* _Activity_
Across all the entries below, how many lines contain the string "agent"? The number by itself is the answer.

* _Recorded data_
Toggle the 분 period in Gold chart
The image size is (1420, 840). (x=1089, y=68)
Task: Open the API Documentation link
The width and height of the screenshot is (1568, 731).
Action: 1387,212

==

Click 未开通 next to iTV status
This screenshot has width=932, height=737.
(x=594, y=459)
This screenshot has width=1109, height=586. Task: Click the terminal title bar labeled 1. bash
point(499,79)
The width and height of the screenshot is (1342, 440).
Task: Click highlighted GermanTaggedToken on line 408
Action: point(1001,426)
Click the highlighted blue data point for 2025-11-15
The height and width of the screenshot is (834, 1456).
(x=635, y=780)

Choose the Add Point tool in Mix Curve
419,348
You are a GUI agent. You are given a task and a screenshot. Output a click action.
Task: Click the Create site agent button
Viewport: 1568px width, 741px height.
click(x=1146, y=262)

* _Response below_
2